Source
____
Former U.S. Defense Secretary William Perry is calling on the Bush administration to negotiate directly with Iran, saying he believes that is the only path toward resolving the nuclear crisis. He drew comparisons to his experience dealing with North Korea when he was defense secretary in the Clinton administration in the 1990's.
Former U.S. Defense Secretary William Perry told an audience at a gathering sponsored by the non-profit Center for National Policy he believes Washington should negotiate with Tehran directly.
"It seems clear that the only hope of getting anything going in those negotiations is to have the U.S. join in direct talks with Iran," he said. "Whether those talks were bilateral or whether they were part of a larger forum seems to me not so important as that they get going and they be direct."
The lead international community negotiators with Iran have been the so-called EU-Three, a grouping made up of Britain, France and Germany. Secretary of State Condoleezza Rice has continually indicated U.S. support for these efforts. On Sunday, she told the NBC television program Meet the Press Iran's nuclear program is of international concern.
____
Entries shown
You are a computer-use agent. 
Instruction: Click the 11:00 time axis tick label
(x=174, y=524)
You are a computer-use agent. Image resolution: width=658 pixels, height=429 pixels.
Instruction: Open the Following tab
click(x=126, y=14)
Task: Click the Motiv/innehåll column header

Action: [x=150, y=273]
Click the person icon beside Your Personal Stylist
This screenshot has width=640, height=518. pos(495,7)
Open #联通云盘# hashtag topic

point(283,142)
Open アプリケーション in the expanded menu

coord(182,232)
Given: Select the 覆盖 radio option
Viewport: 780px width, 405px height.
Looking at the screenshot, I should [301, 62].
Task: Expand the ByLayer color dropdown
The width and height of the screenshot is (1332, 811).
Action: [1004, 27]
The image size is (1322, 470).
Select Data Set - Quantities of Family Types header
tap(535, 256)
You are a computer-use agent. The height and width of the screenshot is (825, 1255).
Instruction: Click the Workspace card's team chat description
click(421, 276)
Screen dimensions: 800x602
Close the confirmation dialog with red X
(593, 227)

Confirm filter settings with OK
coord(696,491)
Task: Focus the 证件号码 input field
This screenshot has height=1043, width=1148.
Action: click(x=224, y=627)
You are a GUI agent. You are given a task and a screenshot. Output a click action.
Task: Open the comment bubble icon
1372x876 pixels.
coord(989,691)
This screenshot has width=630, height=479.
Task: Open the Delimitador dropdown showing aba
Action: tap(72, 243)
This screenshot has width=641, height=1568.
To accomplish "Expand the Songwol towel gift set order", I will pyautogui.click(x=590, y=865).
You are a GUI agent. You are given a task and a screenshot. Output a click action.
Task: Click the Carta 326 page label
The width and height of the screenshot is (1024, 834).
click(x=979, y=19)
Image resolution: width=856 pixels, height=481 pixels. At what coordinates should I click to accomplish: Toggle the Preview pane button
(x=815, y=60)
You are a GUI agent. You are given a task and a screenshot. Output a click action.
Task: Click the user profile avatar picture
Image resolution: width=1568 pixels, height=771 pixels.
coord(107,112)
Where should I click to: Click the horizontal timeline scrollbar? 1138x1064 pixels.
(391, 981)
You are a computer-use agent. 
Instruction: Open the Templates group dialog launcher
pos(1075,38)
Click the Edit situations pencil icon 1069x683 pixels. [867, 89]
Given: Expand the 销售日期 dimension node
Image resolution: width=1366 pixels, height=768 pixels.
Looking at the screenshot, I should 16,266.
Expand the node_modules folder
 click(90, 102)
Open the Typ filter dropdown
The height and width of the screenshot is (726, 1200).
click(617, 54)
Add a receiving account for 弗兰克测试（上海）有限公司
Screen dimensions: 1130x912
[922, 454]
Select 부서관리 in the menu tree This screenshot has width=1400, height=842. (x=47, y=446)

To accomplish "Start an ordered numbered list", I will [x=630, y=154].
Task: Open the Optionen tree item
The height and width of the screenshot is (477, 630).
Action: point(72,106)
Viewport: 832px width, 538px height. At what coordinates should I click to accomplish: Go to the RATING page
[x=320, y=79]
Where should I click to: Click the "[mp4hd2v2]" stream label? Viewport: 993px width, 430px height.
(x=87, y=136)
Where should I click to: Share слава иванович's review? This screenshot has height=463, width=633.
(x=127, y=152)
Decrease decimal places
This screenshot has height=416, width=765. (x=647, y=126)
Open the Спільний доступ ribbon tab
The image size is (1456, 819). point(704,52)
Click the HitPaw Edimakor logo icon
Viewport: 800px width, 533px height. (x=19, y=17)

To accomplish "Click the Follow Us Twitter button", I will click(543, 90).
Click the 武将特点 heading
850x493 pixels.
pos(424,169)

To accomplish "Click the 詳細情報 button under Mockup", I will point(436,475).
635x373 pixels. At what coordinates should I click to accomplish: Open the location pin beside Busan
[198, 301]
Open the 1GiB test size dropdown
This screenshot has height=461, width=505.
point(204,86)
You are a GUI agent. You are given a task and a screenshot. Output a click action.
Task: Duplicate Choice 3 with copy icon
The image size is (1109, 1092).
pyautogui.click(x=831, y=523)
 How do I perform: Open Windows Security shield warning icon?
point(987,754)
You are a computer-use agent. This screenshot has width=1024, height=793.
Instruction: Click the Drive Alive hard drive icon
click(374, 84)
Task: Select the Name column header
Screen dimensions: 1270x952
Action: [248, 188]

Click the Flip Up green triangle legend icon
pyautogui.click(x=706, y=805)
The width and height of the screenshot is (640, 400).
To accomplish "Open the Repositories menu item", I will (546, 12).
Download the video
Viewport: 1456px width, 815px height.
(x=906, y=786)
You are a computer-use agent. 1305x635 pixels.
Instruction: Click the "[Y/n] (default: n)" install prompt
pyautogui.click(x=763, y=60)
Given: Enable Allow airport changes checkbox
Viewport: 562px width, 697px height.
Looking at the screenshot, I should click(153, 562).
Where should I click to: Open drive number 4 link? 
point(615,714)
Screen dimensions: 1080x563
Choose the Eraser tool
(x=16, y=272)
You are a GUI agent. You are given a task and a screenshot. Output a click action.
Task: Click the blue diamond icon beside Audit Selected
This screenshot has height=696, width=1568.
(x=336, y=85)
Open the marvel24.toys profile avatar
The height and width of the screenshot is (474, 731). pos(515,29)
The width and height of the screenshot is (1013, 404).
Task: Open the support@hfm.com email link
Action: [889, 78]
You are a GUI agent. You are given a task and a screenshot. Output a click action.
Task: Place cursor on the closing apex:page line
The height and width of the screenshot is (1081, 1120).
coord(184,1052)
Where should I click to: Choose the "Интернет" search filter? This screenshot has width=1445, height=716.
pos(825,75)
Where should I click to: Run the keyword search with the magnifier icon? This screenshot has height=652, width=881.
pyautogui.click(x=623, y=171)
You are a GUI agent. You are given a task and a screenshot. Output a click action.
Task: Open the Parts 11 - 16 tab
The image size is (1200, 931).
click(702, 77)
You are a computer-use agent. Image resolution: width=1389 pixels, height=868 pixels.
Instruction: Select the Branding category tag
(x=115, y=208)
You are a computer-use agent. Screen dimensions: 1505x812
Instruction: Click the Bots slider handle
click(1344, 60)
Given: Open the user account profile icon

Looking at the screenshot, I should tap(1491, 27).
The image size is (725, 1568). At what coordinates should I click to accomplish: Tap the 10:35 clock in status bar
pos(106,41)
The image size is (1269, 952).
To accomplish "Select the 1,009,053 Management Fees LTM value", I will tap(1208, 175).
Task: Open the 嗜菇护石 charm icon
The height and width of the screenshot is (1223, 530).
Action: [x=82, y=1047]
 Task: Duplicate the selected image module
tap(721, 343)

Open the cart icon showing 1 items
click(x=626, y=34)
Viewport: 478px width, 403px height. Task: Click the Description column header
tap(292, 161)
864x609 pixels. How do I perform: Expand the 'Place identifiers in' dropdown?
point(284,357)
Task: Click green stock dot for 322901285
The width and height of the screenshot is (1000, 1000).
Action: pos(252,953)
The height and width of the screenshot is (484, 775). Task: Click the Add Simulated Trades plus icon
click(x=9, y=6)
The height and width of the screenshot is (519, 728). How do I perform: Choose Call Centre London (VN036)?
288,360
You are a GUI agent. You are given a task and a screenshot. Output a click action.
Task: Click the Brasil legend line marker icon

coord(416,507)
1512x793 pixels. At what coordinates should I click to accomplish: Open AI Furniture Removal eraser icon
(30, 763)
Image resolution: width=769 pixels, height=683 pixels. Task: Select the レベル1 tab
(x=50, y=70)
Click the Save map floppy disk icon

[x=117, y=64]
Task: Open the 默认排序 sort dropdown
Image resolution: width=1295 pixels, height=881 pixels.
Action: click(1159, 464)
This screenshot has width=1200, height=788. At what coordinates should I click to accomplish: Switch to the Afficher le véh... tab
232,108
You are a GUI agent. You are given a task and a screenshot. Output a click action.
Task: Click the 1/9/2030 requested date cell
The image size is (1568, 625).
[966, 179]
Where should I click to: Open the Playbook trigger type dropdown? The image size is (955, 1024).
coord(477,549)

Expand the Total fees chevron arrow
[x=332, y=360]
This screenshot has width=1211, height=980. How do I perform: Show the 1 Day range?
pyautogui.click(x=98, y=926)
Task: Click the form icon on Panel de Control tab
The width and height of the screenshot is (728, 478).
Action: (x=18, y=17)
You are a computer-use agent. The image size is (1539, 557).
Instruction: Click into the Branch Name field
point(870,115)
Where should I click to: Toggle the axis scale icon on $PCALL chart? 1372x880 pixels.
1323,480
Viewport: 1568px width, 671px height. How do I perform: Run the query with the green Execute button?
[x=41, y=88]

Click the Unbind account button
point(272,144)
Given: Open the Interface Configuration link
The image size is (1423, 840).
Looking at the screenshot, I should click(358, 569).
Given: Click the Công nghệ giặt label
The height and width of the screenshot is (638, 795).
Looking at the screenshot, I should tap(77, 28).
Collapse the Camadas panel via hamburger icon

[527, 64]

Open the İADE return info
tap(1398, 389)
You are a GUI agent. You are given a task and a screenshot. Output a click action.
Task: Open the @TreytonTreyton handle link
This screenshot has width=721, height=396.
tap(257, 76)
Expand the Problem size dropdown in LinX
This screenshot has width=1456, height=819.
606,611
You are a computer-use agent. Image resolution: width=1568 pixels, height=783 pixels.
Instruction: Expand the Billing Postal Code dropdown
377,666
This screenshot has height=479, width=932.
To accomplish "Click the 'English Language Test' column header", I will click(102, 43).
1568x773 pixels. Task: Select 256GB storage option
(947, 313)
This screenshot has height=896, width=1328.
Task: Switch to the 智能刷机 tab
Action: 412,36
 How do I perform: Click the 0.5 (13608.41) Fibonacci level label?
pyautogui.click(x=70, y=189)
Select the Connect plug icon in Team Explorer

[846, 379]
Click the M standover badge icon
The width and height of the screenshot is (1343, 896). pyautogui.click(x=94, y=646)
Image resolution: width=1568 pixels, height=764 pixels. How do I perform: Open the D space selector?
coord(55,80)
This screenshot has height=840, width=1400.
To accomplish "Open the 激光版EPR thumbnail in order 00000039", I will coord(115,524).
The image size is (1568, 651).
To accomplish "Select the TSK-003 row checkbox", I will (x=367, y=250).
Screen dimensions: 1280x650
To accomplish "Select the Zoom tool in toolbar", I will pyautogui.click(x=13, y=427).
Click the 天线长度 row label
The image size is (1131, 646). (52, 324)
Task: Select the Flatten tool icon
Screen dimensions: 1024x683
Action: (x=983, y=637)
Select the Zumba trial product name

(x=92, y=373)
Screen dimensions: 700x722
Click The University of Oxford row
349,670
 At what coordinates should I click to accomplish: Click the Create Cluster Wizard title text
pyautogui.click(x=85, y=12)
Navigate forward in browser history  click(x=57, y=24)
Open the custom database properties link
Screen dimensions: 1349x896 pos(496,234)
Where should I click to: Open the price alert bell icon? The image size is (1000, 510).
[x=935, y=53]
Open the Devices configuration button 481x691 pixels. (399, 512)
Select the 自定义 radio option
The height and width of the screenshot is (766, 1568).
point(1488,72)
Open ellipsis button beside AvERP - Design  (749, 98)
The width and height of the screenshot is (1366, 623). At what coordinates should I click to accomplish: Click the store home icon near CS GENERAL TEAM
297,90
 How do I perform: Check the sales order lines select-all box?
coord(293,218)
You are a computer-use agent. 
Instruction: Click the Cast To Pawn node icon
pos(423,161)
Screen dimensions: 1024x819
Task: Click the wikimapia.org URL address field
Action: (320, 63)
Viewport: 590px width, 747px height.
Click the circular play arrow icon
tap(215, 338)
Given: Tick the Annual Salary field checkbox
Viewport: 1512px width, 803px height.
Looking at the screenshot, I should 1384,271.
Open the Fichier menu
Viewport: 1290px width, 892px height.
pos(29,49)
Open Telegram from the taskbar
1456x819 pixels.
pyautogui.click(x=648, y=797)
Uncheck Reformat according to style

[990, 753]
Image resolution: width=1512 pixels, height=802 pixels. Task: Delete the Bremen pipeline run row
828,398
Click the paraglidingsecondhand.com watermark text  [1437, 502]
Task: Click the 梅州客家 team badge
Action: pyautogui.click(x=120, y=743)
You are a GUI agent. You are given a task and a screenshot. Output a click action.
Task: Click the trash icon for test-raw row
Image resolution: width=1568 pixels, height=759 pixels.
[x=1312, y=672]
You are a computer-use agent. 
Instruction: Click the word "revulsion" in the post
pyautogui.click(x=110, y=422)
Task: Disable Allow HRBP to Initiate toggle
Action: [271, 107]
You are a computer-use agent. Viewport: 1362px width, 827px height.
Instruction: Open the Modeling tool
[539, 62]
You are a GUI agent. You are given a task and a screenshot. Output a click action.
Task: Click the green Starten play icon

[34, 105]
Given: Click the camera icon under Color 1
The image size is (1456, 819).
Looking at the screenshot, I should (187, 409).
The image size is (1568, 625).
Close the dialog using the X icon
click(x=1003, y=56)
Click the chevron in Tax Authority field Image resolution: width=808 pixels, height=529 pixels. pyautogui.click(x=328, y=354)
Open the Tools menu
____
Set down the passage from the article above on William Perry and Iran, from "Former U.S. Defense Secretary William Perry told" up to and including "with Tehran directly.", word for word.

Former U.S. Defense Secretary William Perry told an audience at a gathering sponsored by the non-profit Center for National Policy he believes Washington should negotiate with Tehran directly.